Zimbabwean president, Emerson Mnangagwa is pushing for the landmark return of colonial war trophies such as skulls of native leaders that were shipped to the UK and elsewhere in Europe in return for the remains of British colonialist Cecil Rhodes who is buried in the southern African country.
The call for the return of the Zimbabwean skulls comes after the country completed the historic creation of a statue of Mbuya Nehanda, a spirit medium and key liberation war figure in Zimbabwe’s early fight for independence. It is believed that her head is among many other remains of chiefs and other traditional leaders who fought against colonial oppression, that were taken to the UK.
Gibson Nyikadzino, an independent international relations analyst based in Harare, told Quartz, “Rhodes is a symbol of British cruel conquests in Africa whose dark side is being a figurehead of colonial subjugation and imperialism on the continent.”
While there have been calls in the recent past for a colonial reckoning on the continent and beyond of colonialists who are sometimes revered in the west, and reviled on the continent—the legacy of Cecil Rhodes is one of the major ones that is under scrutiny. Rhodes was a politician and businessman who was a firm believer and supporter of British imperialism.
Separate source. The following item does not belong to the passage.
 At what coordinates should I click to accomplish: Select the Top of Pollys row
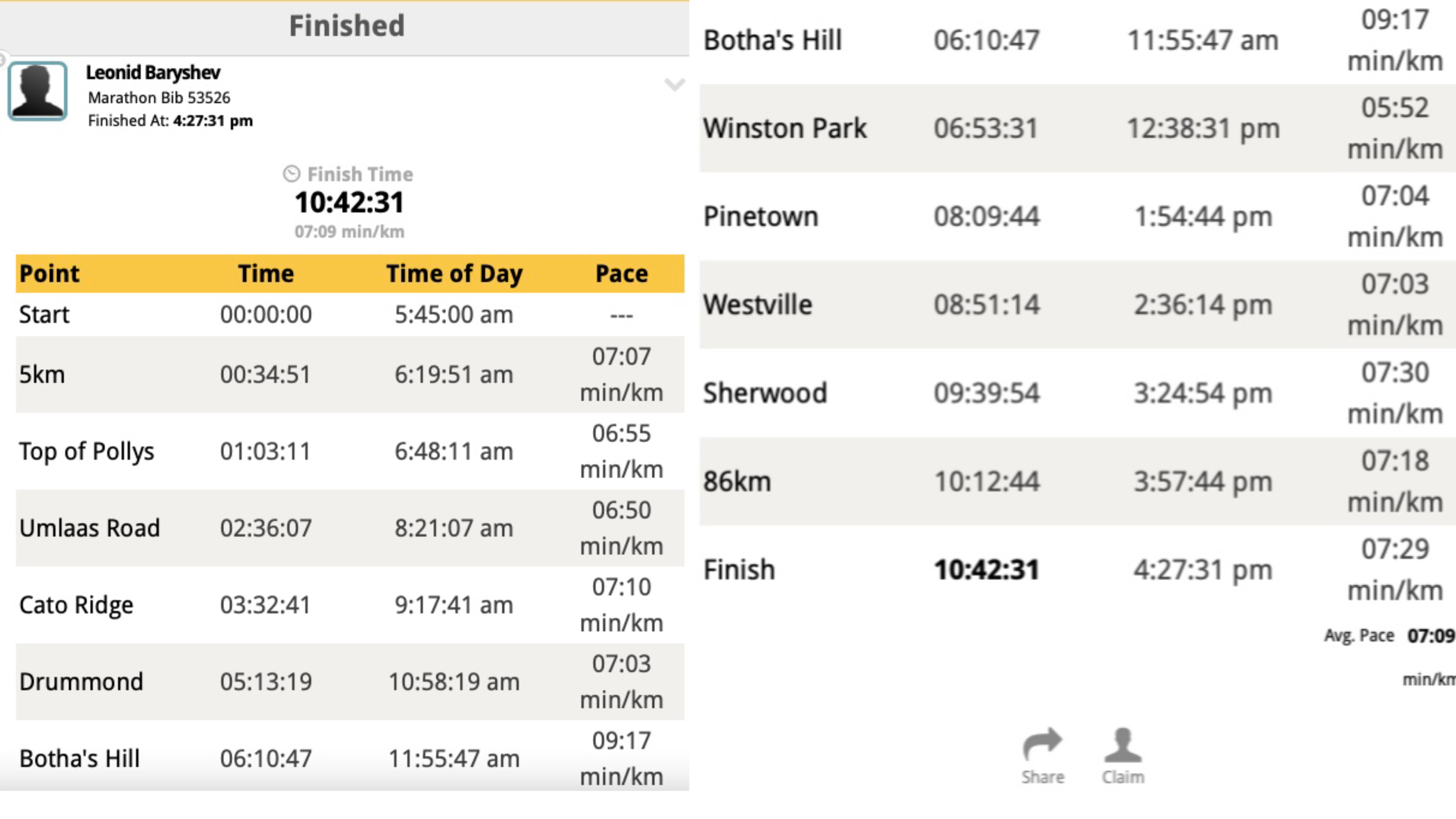click(350, 451)
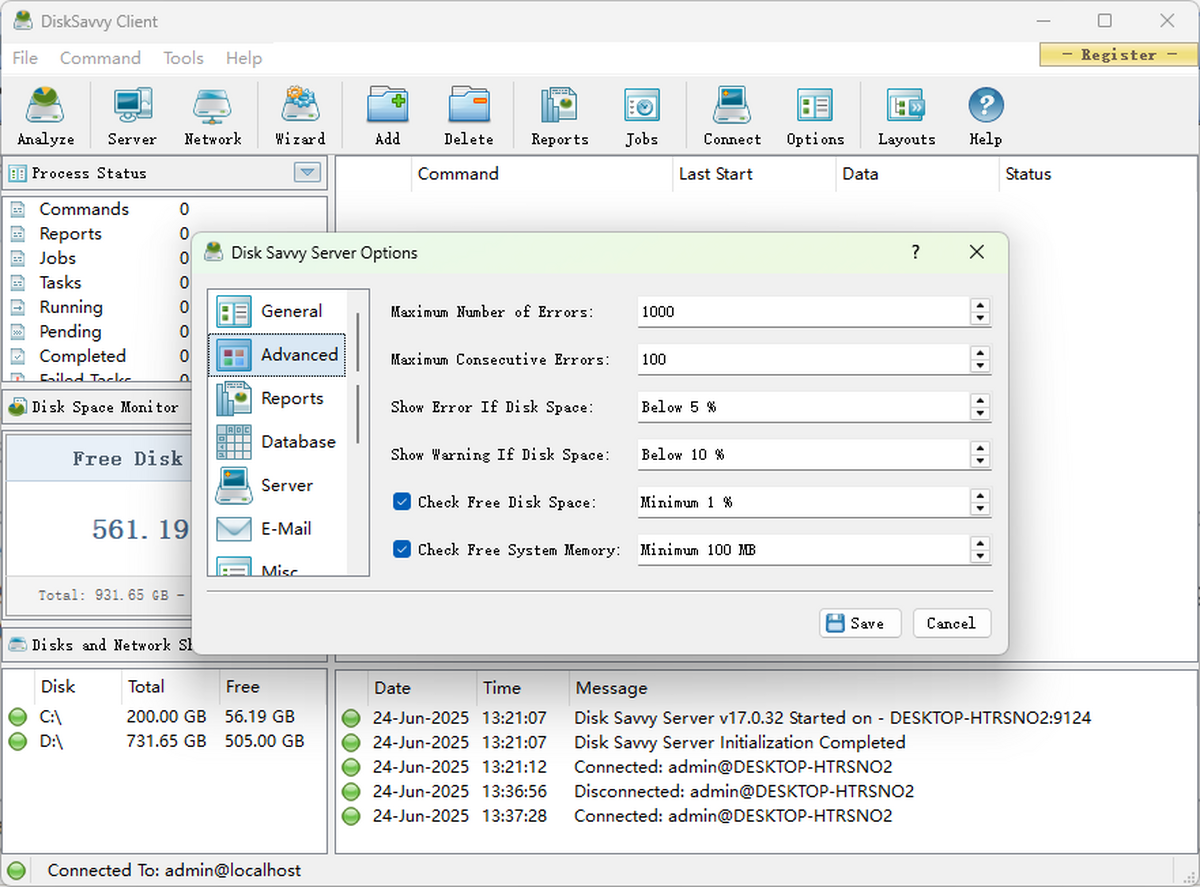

It’s been a long time for colonial reckoning
Although Zimbabwe’s former president, Robert Mugabe largely shielded Cecil John Rhodes’ remains from being removed from the Zimbabwean grave by a group of liberation war fighters during the #RhodesMustFall campaign that started in South Africa in 2015, the current president, Emerson Mnangagwa, is now pushing for his remains to be repatriated back to his native UK. Mnangagwa is ratcheting up the pressure for the UK to return skulls and human bones of Zimbabwean liberation war luminaries.
“We still have Rhodes’ remains in Matobo. His [Rhodes] remains must be returned to where he hailed from and we can also have our ancestral remains which are being kept in Europe,” Mnangagwa told traditional leaders in Harare this week.
Matobo is now a Unesco World Heritage Site and a key tourism attraction, where foreigners are charged $15 entry and about $2 for locals. Rhodes’ grave, in addition to other colonial memorabilia such as the statue of David Livingstone—a British explorer and missionary—help bring in much needed tourism revenue although the covid-19 pandemic has hit tourism hard.
The restitution of Africa’s looted assets includes the return of human remains
An online campaign #BringBackOurBones launched in October this year has also been calling for the return of the Zimbabwean skulls and bones. In November, the campaign organizers protested at the British High Commission in Pretoria, South Africa, calling for the return of the first Chimurenga (liberation war) heroes and heroines’ skulls and artifacts.
A 2015 article by the BBC quotes the UK’s Natural History Museum saying it may have in its collection some human remains from Zimbabwe. The museum is said to hold as many as 20,000 human remains.
The return of artifacts and human remains from Europe to Africa has been in the limelight recently since the 2018 release of the French government-commissioned report by Senegalese economist Felwine Sarr and French historian Bénédicte Savoy. In November, France returned about 26 artifacts looted from Benin while in 2020, the Free University of Brussels (ULB) said it was returning human skulls taken to Belgium from the Congo during the colonial period.
The growing calls for the UK and other European countries such as Belgium and France to return African artifacts and remains of human remain trophies, this year forced the setting up of a cross-party British parliamentary group to discuss it and map a way forward.
“This is about starting a discussion and educating people. We’d hope to get to the stage of proposing legislation,” Bell Ribeiro-Addy, an MP and chair of the group, was quoted saying.
For the late Mugabe, a staunch critic of Britain, “keeping decapitated heads as war trophies, in this day and age, in a national history museum, must rank among the highest forms of racist moral decadence, sadism, and human insensitivity.”
As for Nyikadzino, the return of the remains and artifacts to Zimbabwe marks a major step forward. He says “Our heroes are in British museums and we need to have their remains repatriated, give them decent burials, their names immortalized and be part of our historical memorabilia. This is one of the major steps towards decoloniality as Zimbabwe embarks on building the Museum of African Liberation.”